Sometimes after one looses a legal battle or some business or personal conflict or an election, one may say "we lost the battle, but not the war." With the loss of the election of Mitt Romney on Tuesday, I am not sure that is an accurate thing to say. I feel that we may have lost the war.
When Obama ran four years ago he said his election would fundamentally transform America. It has. He didn’t do it all by himself however. The transformation had been a work in progress for a long time. A news and entertainment culture that elevates political correctness above the truth, a growing government that constantly expands the welfare state and fifty years of liberal indoctrination in higher education had laid the groundwork. There had been some temporary halts in the transformation along the way, such as the Reagan revolution and welfare reform, but they did not reverse the direction of our decline. America had already been softened up so Obama could deliver the final blow.
It is not that I do not think we have another election in four years. I do. I think we will still be a democracy four years from now. I do not think that President Obama will turn American into a Maoist or Hitlerian police state. The changes that will occur in the next four years will be subtle. However, in four years the nature of the people of America will be further changed. I fear that this election was the tipping point. I fear that in four years there may be no reversing course. The transformation may be complete.
We now have a $16 trillion dollar debt. I predict that in four more years it will be $20 trillion. Forty cents of every dollar the government spends is borrowed money. America is in denial. They don't want to believe that a day of reckoning will come. Like spoiled children, they don't want to hear, "We can't afford that."
We are inflating the currency at the rate of $40 billion dollars a month and have plans to do it indefinitely. We have not had major inflation because our interest on the debt paid to other countries and trade imbalances have been absorbing the excess dollars. Americans do not believe that there will ever come a time when the rest of the world does not want to own our debt. They don't believe that hyperinflation is a real possibility. By the time they see it, it will be too late to do anything about it.
We have had unemployment of about 8% for four years now. Americans are accepting that as the new normal. And it is, in much of the world. About half of the people of this nation are on some kind of public assistance. Americans are seeming to embrace this.
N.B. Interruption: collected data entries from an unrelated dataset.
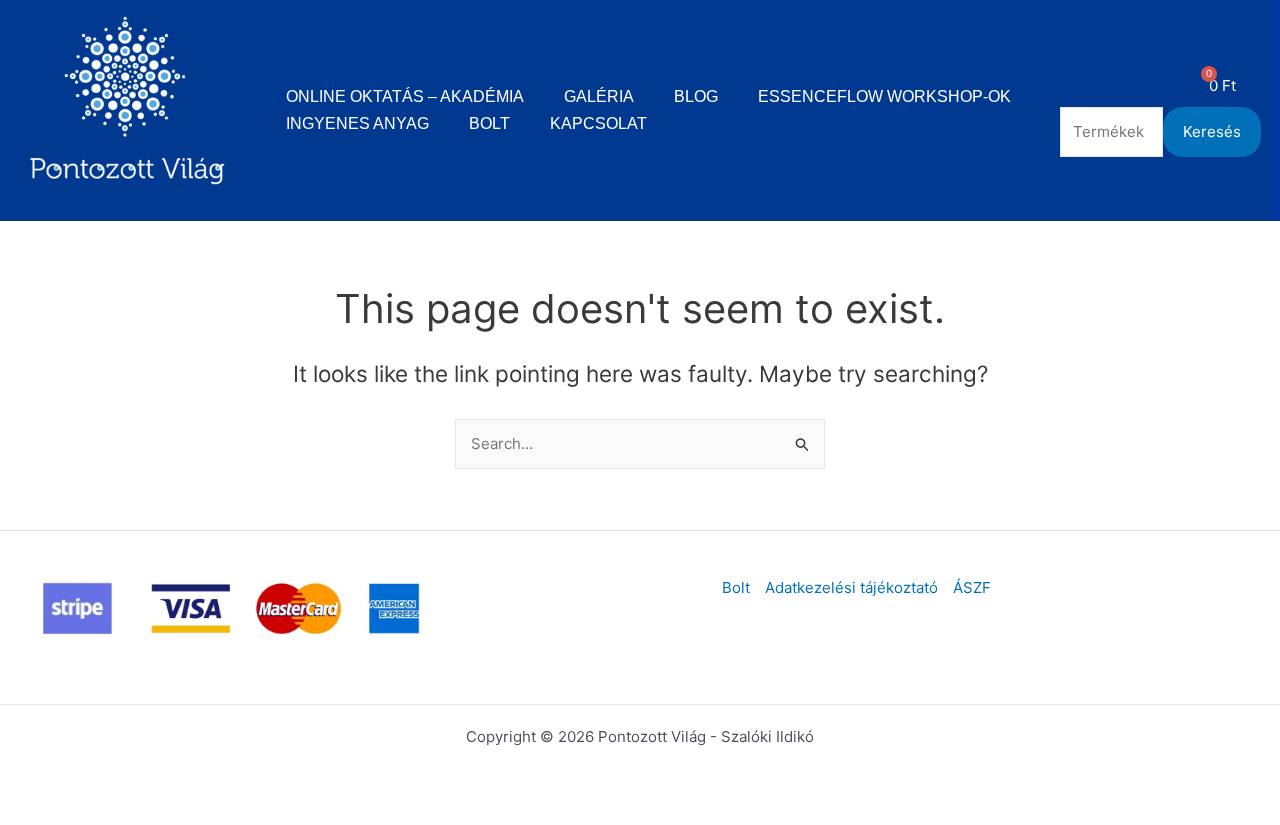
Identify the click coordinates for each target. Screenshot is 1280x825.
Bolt (489, 123)
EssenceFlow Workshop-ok (884, 96)
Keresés (1212, 131)
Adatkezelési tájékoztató (851, 587)
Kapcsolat (598, 123)
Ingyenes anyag (357, 123)
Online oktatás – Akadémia (405, 96)
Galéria (599, 96)
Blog (696, 96)
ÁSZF (972, 587)
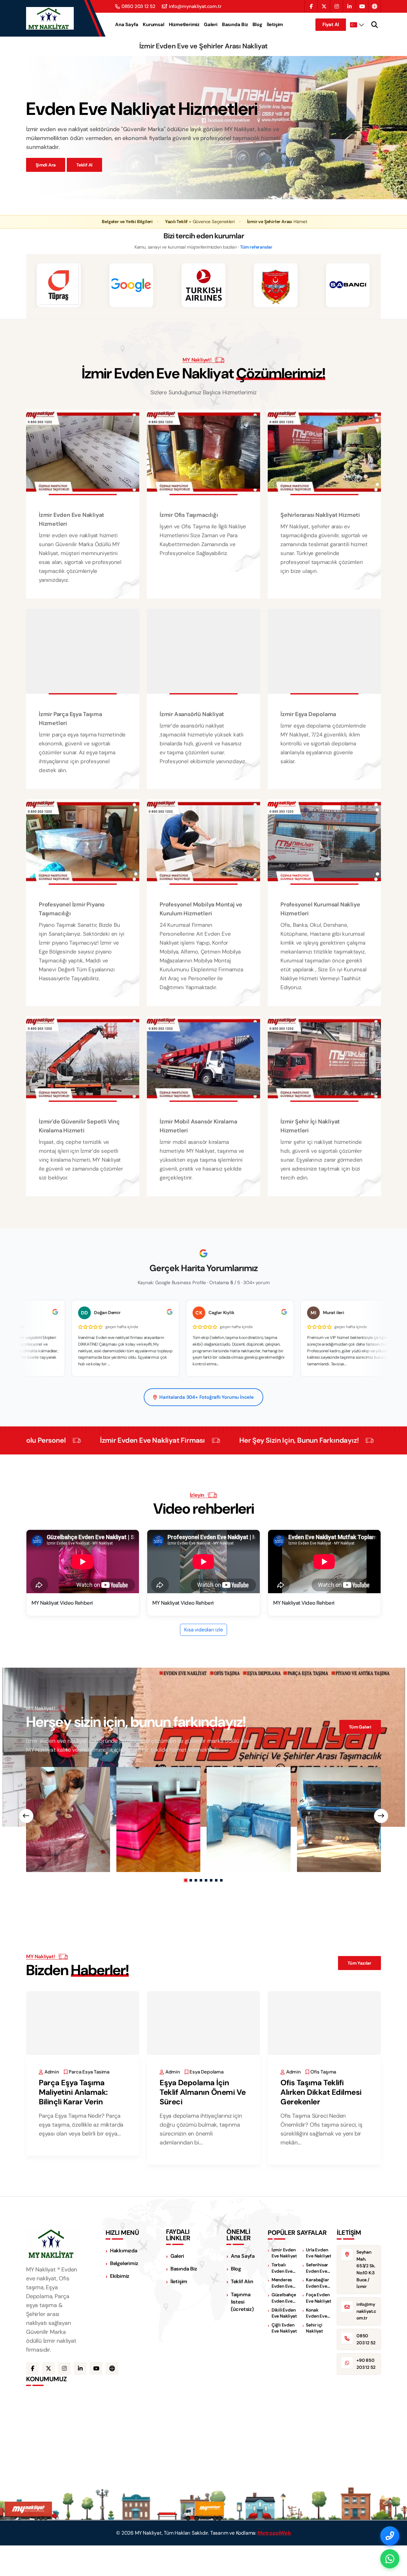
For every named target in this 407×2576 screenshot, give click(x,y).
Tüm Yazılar (359, 1963)
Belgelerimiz (124, 2263)
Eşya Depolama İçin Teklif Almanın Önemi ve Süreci (203, 2092)
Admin (52, 2072)
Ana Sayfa (126, 24)
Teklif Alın (242, 2281)
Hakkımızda (123, 2250)
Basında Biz (235, 24)
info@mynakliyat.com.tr (195, 6)
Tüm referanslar (256, 247)
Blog (257, 24)
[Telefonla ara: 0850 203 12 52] (389, 2535)
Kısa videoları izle (203, 1629)
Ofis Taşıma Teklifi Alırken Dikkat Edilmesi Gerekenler (321, 2092)
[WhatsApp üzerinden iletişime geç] (389, 2558)
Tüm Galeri (360, 1727)
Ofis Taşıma (323, 2072)
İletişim (275, 24)
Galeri (210, 24)
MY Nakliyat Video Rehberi (62, 1602)
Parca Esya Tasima (89, 2072)
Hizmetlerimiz (184, 24)
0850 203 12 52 (138, 6)
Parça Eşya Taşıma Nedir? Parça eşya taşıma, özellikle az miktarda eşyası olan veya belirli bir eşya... (81, 2124)
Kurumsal (153, 24)
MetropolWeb (274, 2533)
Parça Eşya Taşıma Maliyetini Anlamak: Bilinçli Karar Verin (73, 2092)
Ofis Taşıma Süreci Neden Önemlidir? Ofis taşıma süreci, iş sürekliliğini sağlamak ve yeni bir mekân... (321, 2129)
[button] (185, 1880)
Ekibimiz (119, 2276)
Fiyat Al (330, 24)
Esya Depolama (206, 2072)
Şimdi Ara (46, 165)
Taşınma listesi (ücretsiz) (242, 2301)
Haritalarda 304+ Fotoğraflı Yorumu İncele (206, 1397)
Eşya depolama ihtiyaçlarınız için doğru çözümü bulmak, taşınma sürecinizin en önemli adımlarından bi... (201, 2129)
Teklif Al (84, 165)
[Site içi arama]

In much of the world, a large safety net is the norm and living on some sort of government assistance and having lots of "free" stuff is expected.
I feel that now, many Americans want the government to support them on unemployment for three year stretches at a time, to provide them with free higher education, to give them food stamps and cell phones and birth control pills and free health care and pay their house payment when they are unemployed.
Once we have nationalized health care, you can be sure Americans will not want to give it up. If it is not working well, they will agitate for more generous spending and even more government regulation. They will not lobby for a return to what we had. Once someone becomes accustomed to a government benefit, they never want to lose it.
I feel that Americans are embracing economic egalitarianism. When many American see a successful person, they no longer say, isn't it great that we live in a country were such success is possible and I myself want to become successful or I hope my children become successful. No, they think that it is unfair that some people are successful. They think the reason they have less is because someone else has more.
They are also tired of the responsibility of carrying the torch or liberty. I understand the fatigue of two wars that have lasted a long time and I agree with those who say we should not have invaded Iraq. I still believe however, that the world is a dangerous place and we, as the only remaining super power, have an obligation to stay engaged and to keep Iran from getting the bomb, to check the spread of radical Islam, and to keep North Korea from becoming a threat to their neighbors. We cannot abrogate the responsibility that history has given us.
I fear that Americans are embracing communitarianism over individualism. They are tired of self-reliance. They want a government to take care of them. They want a government that is like a caring parent. Being an adult is hard. American’s are tired of responsibility and freedom. And, they no longer believe we are an exceptional nation. They want to live in a "normal" country like the rest of the industrialized world.
It was not so long ago that this was not so. There was a time when Americans thrilled to the words of a President who said, "America is a shining city on a hill." I think those days are over.
I do not think we lost this election because we didn't contribute enough money, or our candidate made terrible mistakes or we didn't work hard enough. We just did not have the ideas that appeal to the American people. The American people were presented with a choice and they chose.
In four years, I predict that we will still have the same two major parties. The Democrats will still be the liberal party and the Republicans will still be the conservative party. However, the political spectrum will have shifted so that the party of the right is where the middle once was and the party of the left is further left.
I have little hope that we can regain the ground we have lost. I hope I am wrong, but I fear the character of the American people has been changed forever.